Today brings two related articles that are right up my alley: they’re about possible new cures for multiple myeloma and other cancers. The first, by Ezekiel Emanuel, is about CAR-T treatments, in which cells are removed from your body, genetically altered, and then pumped back in. If this works, it holds out the promise of actually curing cancers that today can only be controlled:
But there’s a hitch: CAR-T’s list price…anywhere from $500,000 to $850,000 per patient….We may soon have a miracle drug for cancer whose cost, when multiplied across the population that needs it, could bankrupt the country.
Hmmm. As much as I agree with the spirit of what Emanuel is saying, he’s comparing apples to orange: the negotiated price of current treatments vs. the list price of new treatments. The right way to do this is to compare list prices across the board, and while the list price of current treatments for multiple myeloma varies, it can easily top $500,000. This is not just because the treatments are expensive.
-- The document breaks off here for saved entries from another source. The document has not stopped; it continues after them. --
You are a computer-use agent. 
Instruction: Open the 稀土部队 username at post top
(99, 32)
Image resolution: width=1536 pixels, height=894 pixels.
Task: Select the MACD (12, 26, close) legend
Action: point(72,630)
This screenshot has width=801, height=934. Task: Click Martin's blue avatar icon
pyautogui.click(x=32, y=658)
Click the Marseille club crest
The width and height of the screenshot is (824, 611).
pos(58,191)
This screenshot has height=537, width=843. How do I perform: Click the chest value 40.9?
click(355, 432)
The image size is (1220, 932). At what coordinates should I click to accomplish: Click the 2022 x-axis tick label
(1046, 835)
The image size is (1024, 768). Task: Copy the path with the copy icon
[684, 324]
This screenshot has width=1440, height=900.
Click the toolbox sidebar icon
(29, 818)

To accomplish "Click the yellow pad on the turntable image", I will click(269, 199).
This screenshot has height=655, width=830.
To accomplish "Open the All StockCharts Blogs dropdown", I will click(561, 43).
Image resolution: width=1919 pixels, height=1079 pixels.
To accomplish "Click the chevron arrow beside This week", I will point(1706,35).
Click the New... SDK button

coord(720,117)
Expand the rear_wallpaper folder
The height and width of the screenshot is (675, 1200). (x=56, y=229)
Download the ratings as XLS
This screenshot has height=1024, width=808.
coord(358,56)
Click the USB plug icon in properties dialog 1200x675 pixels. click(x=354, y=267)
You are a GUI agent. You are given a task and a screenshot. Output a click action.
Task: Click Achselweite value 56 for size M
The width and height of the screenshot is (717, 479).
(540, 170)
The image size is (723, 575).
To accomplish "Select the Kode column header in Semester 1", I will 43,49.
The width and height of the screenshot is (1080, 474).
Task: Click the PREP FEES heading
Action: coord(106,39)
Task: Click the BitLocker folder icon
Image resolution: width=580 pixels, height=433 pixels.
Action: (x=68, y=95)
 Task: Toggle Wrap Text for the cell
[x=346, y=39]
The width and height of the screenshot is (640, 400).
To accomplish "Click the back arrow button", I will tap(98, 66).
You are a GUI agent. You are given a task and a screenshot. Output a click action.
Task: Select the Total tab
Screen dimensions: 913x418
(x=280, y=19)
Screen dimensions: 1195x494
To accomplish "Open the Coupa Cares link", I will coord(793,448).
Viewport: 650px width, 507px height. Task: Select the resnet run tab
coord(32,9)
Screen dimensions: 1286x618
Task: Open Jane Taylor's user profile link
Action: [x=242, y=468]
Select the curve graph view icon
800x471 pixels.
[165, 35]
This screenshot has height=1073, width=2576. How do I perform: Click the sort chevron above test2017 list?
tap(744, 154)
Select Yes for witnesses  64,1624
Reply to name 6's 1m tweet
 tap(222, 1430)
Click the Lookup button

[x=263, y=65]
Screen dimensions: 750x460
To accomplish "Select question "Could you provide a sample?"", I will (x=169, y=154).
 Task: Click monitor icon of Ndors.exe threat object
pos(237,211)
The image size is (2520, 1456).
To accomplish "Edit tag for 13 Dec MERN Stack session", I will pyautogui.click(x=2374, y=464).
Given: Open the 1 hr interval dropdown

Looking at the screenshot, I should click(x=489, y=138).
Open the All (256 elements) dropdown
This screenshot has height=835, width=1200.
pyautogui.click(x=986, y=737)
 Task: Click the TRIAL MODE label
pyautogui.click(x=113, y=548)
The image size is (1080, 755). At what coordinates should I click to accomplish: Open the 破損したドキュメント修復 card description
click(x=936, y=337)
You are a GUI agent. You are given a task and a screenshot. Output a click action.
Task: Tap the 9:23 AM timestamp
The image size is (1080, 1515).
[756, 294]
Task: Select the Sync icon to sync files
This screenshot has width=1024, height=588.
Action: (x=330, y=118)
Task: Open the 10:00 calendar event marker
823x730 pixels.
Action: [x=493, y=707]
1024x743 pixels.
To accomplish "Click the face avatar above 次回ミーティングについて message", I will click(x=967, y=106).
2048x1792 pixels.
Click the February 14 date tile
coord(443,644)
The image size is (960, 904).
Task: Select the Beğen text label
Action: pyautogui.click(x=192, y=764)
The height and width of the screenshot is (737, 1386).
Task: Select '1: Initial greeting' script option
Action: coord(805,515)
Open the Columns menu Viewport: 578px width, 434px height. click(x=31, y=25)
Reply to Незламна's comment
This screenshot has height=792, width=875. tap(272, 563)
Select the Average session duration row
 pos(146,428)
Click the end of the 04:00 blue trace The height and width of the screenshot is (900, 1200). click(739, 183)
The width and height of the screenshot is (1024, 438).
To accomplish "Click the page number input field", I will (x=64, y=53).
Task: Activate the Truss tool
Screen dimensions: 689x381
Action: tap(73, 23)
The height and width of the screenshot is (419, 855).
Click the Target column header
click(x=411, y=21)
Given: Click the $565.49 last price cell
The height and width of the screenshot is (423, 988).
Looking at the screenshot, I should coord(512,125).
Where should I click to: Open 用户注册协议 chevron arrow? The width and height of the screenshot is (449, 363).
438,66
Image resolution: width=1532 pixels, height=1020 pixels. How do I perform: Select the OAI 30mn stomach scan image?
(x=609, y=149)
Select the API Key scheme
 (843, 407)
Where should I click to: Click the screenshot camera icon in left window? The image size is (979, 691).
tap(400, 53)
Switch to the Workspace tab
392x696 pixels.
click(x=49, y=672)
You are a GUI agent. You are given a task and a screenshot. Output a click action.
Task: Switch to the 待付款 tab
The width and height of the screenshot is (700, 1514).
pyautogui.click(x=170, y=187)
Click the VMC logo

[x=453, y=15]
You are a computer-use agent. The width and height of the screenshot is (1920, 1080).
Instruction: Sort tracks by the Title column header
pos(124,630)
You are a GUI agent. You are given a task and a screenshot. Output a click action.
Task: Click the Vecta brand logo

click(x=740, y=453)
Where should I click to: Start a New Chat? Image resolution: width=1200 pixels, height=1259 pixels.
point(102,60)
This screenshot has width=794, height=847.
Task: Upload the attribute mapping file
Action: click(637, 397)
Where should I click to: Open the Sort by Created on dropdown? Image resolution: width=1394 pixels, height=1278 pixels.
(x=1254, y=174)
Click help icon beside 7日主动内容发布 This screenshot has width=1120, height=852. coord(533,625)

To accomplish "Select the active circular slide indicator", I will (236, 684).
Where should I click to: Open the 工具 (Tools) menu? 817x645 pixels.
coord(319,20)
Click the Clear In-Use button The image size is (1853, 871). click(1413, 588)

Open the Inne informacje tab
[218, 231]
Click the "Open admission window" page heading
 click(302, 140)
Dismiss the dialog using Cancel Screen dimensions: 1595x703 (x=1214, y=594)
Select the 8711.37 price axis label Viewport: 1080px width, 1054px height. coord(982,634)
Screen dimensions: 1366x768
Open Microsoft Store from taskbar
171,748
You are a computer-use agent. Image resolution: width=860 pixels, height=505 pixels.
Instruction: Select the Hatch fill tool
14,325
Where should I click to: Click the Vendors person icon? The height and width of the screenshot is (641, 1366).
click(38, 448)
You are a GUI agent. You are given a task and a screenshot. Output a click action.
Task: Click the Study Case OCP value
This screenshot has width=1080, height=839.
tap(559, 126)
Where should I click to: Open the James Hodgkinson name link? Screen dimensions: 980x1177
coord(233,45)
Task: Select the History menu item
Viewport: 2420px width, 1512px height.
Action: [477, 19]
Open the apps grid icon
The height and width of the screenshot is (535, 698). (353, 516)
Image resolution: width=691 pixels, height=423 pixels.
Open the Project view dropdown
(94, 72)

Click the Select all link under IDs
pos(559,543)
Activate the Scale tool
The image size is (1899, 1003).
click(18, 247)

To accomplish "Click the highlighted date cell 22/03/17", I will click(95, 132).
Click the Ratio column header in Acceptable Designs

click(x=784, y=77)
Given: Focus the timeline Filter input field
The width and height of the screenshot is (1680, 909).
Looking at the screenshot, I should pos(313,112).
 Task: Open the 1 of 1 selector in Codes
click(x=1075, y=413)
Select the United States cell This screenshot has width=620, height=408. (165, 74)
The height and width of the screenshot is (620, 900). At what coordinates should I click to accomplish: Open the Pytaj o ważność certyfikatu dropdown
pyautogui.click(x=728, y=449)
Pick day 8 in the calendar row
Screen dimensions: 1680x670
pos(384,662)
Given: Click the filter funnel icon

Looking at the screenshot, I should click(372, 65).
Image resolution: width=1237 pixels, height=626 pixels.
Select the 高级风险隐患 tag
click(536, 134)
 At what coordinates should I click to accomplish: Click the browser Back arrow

It’s because they go on for many years since they never produce a complete cure. My own treatment, which is ongoing since late 2014, has almost certainly cost more than half a million dollars. I don’t know for sure, of course, since insurance companies never make that kind of information public, but based on a few tidbits I’ve seen here and there I’d say $500,000 is probably a conservative figure. And needless to say, I’m still alive. It’s pretty likely that my insurance company will be spending a lot of money on me for years to come. Because of that there’s a good chance they’d welcome a single CAR-T treatment at a negotiated price.
The second piece is from ProPublica and focuses on the low number of blacks who participate in clinical trials for new cancer drugs. For example:
It’s a promising new drug for multiple myeloma, one of the most savage blood cancers. Called Ninlaro, it can be taken as a pill, sparing patients painful injections or cumbersome IV treatments. In a video sponsored by the manufacturer, Takeda Pharmaceutical Co., one patient even hailed Ninlaro as “my savior.”
The U.S. Food and Drug Administration approved it in 2015 after patients in a clinical trial gained an average of six months without their cancer spreading. That trial, though, had a major shortcoming: its racial composition. One out of five people diagnosed with multiple myeloma in the U.S. is black, and African Americans are more than twice as likely as white Americans to be diagnosed with the blood cancer.
Yet of the 722 participants in the trial, only 13—or 1.8 percent—were black.
As it happens, this oversells the value of Ninlaro a bit. It’s basically an oral version of Velcade, a drug that’s been used to treat multiple myeloma for a long time. The reason Takeda likes it is not so much because it’s better than Velcade, but because Velcade will be coming off patent soon. This means that within a few years patients of all races will have access to Velcade at a fraction of the current cost.
Still, a new drug is a new drug, and Ninlaro might react differently when tested on whites and blacks. So why were there so few black participants in the Ninlaro trials—as well as most other trials of cancer drugs?
Dr. Kashif Ali, research head at Maryland Oncology Hematology, has spent seven years recruiting patients for about 30 cancer and blood disease trials a year. He said he’s often seen minorities, including African Americans, miss out on trials because of financial hurdles, logistical challenges and their lingering distrust of the medical community due to a history of being victimized by medical experimentation.
This is just a guess on my part, but the reason I said these two articles are “related” is not so much because they’re both about multiple myeloma. It’s because the first one provides the answer to the second one: the underrepresentation of blacks in clinical trials is probably not due to overt racism, “lingering mistrust,” or to anything related to cancer per se. It’s all about the money. Clinical trials of cancer drugs can be especially expensive (it depends on what’s required and what share the patient has to pay) and that means cancer trials are likely to recruit very few low-income patients—of all races. However, since blacks, on average, have lower incomes than whites, it also means that most trials systematically underrepresent blacks.
It would be pretty easy for the medical establishment to release data that would confirm this, but it’s pretty unlikely they ever will unless they’re forced to. After all, that would make it a little too clear that poor people are left to die because they can’t afford treatments that rich people can. That might upset folks.
Generally speaking, the solution to all of this kind of stuff is simple, universal health care, but obviously that’s not going to happen anytime soon. In the meantime, I’m not sure what the answer is.